The stereo encoding module 906 is operable in at least two configurations depending on a data transmission rate (bit rate) at which the encoder/decoder system operates, i.e. the bit rate at which the encoder 900 transmits data. A first configuration may for example correspond to a medium bit rate. A second configuration may for example correspond to a high bit rate. The encoder 900 includes an indication regarding which configuration to use in the data stream 920. For example, such an indication may be signaled via one or more bits in the data stream 920.
The first stereo conversion component 1040 transforms the input audio signals 928 to a mid/side representation by forming sum and differences according to the above. Accordingly, the first stereo conversion component 940 outputs a mid signal 1026, and a side signal 1024.
In some embodiments, the mid signal 1026 and the side signal 1024 are then transformed to a mid/complementary/a representation by the second stereo conversion component 1043. The second stereo conversion component 1043 extracts the weighting parameter a for inclusion in the data stream 920. The weighting parameter a may be time and frequency dependent, i.e. it may vary between different time frames and frequency bands of data.

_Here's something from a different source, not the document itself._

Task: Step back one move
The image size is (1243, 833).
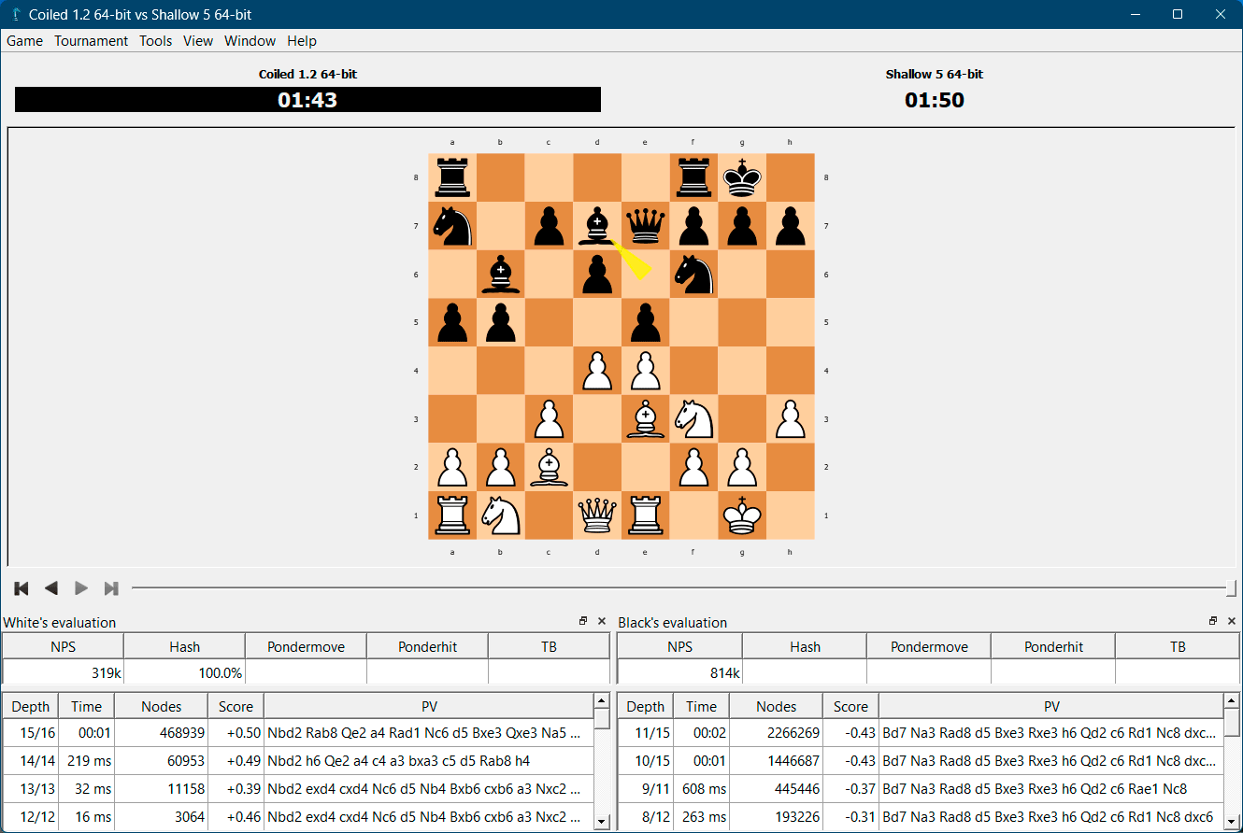Action: [51, 588]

The waveform-coding component 1056 subjects the mid signal 1026 and the side or complementary signal to waveform-coding so as to generate a waveform-coded mid signal 926 and a waveform-coded side or complementary signal 924.
The second stereo conversion component 1043 and the waveform-coding component 1056 typically operate in a MDCT domain. Thus the mid signal 1026 and the side signal 1024 may be transformed to the MDCT domain by means of time/frequency transformation components 1042 prior to the second stereo conversion and the waveform-coding. In case the signals 1026 and 1024 are not subject to the second stereo conversion 1043, different MDCT transform sizes may be used for the mid signal 1026 and the side signal 1024. In case the signals 1026 and 1024 are subject to the second stereo conversion 1043, the same MDCT transform sizes should be used for the mid signal 1026 and the complementary signal 1024.

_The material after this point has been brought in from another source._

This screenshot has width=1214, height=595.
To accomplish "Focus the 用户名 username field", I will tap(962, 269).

In order to achieve a medium bit rate, the bandwidth of at least the side or complementary signal 924 is limited. More precisely, the side or complementary signal is waveform-coded for frequencies up to a to a first frequency k1. Accordingly, the waveform-coded side or complementary signal 924 comprises spectral data corresponding to frequencies up to the first frequency k1. The mid signal 1026 is waveform-coded for frequencies up to a frequency which is larger than the first frequency k1. Accordingly, the mid signal 926 comprises spectral data corresponding to frequencies up to a frequency which is larger than the first frequency k1. In some cases, in order to save further bits that have to be sent in the data stream 920, the bandwidth of the mid signal 926 is also limited, such that the waveform-coded mid signal 926 comprises spectral data up to a second frequency k2 which is larger than the first frequency k1.
In case the bandwidth of the mid signal 926 is limited, i.e. if the spectral content of the mid signal 926 is restricted to frequencies up to the second frequency k2, the mid signal 1026 is subjected to HFR encoding by the HFR encoding component 1048. Generally, the HFR encoding component 1048 analyzes the spectral content of the mid signal 1026 and extracts a set of parameters 1060 which enable reconstruction of the spectral content of the signal for high frequencies (in this case frequencies above the second frequency k2) based on the spectral content of the signal for low frequencies (in this case frequencies above the second frequency k2). Such HFR encoding techniques are known in the art and include for instance spectral band replication (SBR) techniques. The set of parameters 1060 are included in the data stream 920.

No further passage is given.